-- begin --
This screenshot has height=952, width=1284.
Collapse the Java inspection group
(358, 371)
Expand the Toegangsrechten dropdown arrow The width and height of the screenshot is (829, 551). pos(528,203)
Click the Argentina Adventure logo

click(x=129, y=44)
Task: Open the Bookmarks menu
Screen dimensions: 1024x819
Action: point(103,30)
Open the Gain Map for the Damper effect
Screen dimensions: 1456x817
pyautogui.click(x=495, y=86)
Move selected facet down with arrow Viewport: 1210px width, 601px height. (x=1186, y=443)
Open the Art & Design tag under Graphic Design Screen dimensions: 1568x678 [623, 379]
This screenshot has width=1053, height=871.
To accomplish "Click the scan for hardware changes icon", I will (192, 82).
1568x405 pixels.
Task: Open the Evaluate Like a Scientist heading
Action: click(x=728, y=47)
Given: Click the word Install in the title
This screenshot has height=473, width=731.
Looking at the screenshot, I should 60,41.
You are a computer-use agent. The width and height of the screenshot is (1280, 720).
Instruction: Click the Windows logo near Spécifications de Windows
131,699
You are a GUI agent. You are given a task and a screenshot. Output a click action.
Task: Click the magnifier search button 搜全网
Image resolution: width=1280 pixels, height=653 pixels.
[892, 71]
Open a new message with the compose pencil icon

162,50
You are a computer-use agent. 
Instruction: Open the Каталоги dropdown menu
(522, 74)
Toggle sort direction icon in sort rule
-- end --
* **What is required**: Convert the rows above into a JSON list of strings, one string per line, with blank lines omitted.

* **Response**:
[
  "This screenshot has height=952, width=1284.",
  "Collapse the Java inspection group",
  "(358, 371)",
  "Expand the Toegangsrechten dropdown arrow The width and height of the screenshot is (829, 551). pos(528,203)",
  "Click the Argentina Adventure logo",
  "click(x=129, y=44)",
  "Task: Open the Bookmarks menu",
  "Screen dimensions: 1024x819",
  "Action: point(103,30)",
  "Open the Gain Map for the Damper effect",
  "Screen dimensions: 1456x817",
  "pyautogui.click(x=495, y=86)",
  "Move selected facet down with arrow Viewport: 1210px width, 601px height. (x=1186, y=443)",
  "Open the Art & Design tag under Graphic Design Screen dimensions: 1568x678 [623, 379]",
  "This screenshot has width=1053, height=871.",
  "To accomplish \"Click the scan for hardware changes icon\", I will (192, 82).",
  "1568x405 pixels.",
  "Task: Open the Evaluate Like a Scientist heading",
  "Action: click(x=728, y=47)",
  "Given: Click the word Install in the title",
  "This screenshot has height=473, width=731.",
  "Looking at the screenshot, I should 60,41.",
  "You are a computer-use agent. The width and height of the screenshot is (1280, 720).",
  "Instruction: Click the Windows logo near Spécifications de Windows",
  "131,699",
  "You are a GUI agent. You are given a task and a screenshot. Output a click action.",
  "Task: Click the magnifier search button 搜全网",
  "Image resolution: width=1280 pixels, height=653 pixels.",
  "[892, 71]",
  "Open a new message with the compose pencil icon",
  "162,50",
  "You are a computer-use agent. ",
  "Instruction: Open the Каталоги dropdown menu",
  "(522, 74)",
  "Toggle sort direction icon in sort rule"
]